# Exercise
Look at the entries below and restate word for word the lines from the first through the one that has "Black News USA (243, 1346)".

# Extracted material
※

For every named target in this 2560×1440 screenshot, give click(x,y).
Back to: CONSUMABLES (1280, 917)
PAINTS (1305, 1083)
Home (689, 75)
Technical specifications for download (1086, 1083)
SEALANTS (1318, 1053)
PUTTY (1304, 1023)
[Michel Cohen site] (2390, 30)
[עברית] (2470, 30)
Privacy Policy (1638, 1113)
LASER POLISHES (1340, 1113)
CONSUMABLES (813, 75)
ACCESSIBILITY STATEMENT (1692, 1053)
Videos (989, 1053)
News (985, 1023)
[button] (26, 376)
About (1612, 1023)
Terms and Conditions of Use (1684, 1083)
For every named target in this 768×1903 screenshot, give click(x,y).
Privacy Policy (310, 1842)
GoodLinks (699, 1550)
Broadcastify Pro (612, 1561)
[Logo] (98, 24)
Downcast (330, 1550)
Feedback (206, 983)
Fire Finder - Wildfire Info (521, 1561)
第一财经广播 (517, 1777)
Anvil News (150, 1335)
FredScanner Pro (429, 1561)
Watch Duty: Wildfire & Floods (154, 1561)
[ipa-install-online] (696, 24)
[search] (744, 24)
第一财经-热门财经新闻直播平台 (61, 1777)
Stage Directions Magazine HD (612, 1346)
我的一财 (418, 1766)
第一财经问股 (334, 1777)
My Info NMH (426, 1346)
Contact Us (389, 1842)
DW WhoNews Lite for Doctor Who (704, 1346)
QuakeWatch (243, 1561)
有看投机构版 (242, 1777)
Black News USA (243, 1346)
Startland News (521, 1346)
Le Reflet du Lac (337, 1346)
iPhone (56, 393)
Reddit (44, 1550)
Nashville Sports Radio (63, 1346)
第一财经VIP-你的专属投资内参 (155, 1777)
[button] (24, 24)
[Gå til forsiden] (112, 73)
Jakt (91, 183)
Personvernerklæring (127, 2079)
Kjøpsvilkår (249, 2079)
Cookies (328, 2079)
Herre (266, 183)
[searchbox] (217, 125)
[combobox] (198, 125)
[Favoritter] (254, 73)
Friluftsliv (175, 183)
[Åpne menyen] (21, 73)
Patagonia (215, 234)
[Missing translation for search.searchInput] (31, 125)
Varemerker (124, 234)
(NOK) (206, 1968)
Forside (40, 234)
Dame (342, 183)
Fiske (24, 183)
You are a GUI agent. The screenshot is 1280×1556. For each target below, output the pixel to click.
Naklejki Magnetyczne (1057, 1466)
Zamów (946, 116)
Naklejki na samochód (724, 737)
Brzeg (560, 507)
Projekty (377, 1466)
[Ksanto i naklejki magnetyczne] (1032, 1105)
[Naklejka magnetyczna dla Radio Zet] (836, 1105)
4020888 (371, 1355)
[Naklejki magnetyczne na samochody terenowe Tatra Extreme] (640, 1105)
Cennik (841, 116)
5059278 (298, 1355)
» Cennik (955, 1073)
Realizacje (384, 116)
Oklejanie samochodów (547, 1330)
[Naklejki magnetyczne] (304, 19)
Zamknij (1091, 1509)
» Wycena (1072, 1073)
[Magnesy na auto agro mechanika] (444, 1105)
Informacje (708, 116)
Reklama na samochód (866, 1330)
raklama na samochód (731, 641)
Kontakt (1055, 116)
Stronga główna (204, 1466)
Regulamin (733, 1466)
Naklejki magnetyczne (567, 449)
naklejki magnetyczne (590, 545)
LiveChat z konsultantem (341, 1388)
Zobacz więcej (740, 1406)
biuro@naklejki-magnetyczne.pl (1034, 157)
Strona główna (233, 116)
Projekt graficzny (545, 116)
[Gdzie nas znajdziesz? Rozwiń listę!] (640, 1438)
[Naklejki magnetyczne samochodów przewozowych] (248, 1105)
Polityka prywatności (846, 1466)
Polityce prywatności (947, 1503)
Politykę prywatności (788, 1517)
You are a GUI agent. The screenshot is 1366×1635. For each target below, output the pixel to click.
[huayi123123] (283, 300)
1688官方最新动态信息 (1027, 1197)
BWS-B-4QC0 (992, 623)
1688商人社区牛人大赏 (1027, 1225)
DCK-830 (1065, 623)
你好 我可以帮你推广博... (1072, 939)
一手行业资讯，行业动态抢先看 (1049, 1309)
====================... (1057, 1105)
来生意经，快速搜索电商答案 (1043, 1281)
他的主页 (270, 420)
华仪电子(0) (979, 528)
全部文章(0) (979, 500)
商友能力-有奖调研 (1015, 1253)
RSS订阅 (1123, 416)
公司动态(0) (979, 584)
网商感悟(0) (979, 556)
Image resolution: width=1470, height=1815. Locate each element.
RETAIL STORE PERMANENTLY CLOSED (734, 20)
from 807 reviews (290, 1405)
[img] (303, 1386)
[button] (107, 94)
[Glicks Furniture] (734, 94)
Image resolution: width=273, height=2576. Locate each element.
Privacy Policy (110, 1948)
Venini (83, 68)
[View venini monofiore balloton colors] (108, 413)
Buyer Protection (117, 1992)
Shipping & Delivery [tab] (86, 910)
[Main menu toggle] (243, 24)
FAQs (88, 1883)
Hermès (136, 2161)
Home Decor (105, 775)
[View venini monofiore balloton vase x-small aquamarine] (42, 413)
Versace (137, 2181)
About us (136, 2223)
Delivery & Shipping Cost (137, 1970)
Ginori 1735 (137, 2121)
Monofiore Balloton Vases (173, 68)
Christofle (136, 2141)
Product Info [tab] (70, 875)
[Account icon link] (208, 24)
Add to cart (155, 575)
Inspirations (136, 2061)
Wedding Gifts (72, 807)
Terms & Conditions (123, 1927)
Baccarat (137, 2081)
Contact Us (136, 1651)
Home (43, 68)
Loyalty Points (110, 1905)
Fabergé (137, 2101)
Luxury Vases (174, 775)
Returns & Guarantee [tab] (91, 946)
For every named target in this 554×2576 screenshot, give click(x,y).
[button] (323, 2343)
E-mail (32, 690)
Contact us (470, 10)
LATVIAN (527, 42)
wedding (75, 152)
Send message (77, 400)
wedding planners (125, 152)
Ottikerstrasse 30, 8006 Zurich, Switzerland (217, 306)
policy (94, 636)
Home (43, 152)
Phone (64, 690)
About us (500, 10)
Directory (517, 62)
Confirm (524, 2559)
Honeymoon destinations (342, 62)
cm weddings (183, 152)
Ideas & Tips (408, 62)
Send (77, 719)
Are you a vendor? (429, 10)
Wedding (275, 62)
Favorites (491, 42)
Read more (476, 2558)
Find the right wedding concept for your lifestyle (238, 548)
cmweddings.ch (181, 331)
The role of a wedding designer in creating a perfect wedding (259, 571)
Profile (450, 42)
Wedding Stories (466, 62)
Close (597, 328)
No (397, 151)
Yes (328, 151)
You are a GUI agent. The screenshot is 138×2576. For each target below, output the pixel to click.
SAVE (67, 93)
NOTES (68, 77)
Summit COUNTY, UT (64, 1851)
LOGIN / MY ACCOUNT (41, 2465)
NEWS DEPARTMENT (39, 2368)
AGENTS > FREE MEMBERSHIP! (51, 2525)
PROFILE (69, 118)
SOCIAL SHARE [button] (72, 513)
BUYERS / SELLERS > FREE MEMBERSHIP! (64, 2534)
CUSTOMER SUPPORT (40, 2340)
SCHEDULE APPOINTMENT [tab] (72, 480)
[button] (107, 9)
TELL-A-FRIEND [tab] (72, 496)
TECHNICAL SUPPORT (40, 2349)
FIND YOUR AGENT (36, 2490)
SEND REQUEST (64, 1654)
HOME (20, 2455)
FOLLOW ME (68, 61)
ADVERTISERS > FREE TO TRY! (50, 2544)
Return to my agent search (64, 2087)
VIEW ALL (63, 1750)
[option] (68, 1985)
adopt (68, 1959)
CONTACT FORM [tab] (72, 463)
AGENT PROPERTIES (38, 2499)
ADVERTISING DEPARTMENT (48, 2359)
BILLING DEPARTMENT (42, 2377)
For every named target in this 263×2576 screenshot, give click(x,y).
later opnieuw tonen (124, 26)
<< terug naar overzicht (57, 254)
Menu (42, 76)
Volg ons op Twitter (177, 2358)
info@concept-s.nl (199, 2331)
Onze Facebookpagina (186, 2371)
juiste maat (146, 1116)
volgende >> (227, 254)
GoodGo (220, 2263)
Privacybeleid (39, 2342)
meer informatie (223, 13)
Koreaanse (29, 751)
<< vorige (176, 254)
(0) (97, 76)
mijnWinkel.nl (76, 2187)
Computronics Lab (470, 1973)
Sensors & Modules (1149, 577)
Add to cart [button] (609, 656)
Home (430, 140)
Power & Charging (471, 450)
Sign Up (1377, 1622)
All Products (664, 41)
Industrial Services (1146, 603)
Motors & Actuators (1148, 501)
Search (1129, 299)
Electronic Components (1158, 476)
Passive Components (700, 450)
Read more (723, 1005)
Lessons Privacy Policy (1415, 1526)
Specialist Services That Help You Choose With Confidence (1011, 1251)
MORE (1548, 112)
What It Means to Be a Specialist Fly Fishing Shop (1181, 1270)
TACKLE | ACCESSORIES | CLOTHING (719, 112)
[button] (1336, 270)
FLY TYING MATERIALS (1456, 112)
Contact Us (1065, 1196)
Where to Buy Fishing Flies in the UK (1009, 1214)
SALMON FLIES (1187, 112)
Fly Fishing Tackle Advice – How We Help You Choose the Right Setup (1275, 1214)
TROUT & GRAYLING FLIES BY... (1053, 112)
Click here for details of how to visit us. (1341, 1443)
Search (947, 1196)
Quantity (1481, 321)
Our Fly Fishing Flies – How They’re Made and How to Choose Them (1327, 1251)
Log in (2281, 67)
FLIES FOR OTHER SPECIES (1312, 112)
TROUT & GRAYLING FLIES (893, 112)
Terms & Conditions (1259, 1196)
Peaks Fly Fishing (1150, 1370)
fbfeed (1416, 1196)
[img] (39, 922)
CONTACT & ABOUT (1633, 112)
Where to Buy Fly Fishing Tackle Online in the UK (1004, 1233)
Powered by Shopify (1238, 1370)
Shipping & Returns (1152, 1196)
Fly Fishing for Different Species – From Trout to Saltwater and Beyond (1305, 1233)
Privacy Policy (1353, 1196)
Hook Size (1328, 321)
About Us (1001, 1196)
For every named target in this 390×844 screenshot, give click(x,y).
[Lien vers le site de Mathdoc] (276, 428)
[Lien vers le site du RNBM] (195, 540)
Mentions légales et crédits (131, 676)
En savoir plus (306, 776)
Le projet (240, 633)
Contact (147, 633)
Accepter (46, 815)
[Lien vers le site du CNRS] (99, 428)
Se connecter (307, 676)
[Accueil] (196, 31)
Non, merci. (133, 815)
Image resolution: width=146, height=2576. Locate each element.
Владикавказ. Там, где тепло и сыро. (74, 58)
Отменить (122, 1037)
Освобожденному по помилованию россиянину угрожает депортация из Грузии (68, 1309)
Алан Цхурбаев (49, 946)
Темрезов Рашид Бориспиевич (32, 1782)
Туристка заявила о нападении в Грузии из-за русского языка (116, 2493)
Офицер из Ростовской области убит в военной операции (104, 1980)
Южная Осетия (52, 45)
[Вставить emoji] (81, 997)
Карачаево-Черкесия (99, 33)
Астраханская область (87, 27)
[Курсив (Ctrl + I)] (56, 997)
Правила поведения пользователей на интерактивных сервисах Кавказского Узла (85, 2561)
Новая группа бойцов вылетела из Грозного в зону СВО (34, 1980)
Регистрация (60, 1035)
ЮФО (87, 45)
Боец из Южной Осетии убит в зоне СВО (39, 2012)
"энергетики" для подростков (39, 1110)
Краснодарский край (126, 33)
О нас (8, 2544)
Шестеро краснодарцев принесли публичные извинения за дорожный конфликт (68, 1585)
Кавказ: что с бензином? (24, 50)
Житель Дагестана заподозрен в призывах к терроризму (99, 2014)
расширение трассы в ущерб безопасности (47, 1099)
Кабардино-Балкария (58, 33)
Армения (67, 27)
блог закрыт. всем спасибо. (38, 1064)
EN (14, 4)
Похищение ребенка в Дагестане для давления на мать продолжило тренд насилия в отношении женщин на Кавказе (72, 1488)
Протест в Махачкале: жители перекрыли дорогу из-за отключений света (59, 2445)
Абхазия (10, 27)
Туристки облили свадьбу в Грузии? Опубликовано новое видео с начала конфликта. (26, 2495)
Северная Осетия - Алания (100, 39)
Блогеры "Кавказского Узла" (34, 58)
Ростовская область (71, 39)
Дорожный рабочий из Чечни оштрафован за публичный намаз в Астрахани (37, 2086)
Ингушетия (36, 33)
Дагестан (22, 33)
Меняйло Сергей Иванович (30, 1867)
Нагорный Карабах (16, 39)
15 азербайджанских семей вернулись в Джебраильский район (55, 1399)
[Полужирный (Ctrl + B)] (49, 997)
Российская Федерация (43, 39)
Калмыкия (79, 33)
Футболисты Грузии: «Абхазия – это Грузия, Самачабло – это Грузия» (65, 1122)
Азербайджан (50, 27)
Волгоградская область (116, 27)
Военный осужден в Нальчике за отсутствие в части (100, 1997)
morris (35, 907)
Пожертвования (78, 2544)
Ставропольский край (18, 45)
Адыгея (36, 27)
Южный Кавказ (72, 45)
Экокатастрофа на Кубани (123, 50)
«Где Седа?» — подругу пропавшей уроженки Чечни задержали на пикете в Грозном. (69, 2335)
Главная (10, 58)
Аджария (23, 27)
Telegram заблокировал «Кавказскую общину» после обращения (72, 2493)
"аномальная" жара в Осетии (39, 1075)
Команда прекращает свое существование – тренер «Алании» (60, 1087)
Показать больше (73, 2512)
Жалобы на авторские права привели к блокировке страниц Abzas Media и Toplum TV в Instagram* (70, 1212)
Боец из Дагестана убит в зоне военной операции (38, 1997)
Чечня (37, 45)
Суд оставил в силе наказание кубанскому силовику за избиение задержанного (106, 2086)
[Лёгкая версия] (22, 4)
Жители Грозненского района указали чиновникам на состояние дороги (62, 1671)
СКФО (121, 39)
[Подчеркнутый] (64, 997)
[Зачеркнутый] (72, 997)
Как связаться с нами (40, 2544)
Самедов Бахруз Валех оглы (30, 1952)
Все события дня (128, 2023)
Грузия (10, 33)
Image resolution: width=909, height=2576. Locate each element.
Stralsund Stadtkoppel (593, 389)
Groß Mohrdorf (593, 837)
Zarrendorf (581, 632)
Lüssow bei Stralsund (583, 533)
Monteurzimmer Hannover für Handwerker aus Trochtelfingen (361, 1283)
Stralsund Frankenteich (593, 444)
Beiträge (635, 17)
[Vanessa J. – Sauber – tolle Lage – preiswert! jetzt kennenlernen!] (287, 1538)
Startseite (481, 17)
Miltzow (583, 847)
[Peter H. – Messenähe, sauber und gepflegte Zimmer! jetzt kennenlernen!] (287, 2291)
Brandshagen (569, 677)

※

# Task result
For every named target in this 2560×1440 screenshot, give click(x,y).
Back to: CONSUMABLES (1280, 917)
PAINTS (1305, 1083)
Home (689, 75)
Technical specifications for download (1086, 1083)
SEALANTS (1318, 1053)
PUTTY (1304, 1023)
[Michel Cohen site] (2390, 30)
[עברית] (2470, 30)
Privacy Policy (1638, 1113)
LASER POLISHES (1340, 1113)
CONSUMABLES (813, 75)
ACCESSIBILITY STATEMENT (1692, 1053)
Videos (989, 1053)
News (985, 1023)
[button] (26, 376)
About (1612, 1023)
Terms and Conditions of Use (1684, 1083)
For every named target in this 768×1903 screenshot, give click(x,y).
Privacy Policy (310, 1842)
GoodLinks (699, 1550)
Broadcastify Pro (612, 1561)
[Logo] (98, 24)
Downcast (330, 1550)
Feedback (206, 983)
Fire Finder - Wildfire Info (521, 1561)
第一财经广播 (517, 1777)
Anvil News (150, 1335)
FredScanner Pro (429, 1561)
Watch Duty: Wildfire & Floods (154, 1561)
[ipa-install-online] (696, 24)
[search] (744, 24)
第一财经-热门财经新闻直播平台 (61, 1777)
Stage Directions Magazine HD (612, 1346)
我的一财 (418, 1766)
第一财经问股 (334, 1777)
My Info NMH (426, 1346)
Contact Us (389, 1842)
DW WhoNews Lite for Doctor Who (704, 1346)
QuakeWatch (243, 1561)
有看投机构版 (242, 1777)
Black News USA (243, 1346)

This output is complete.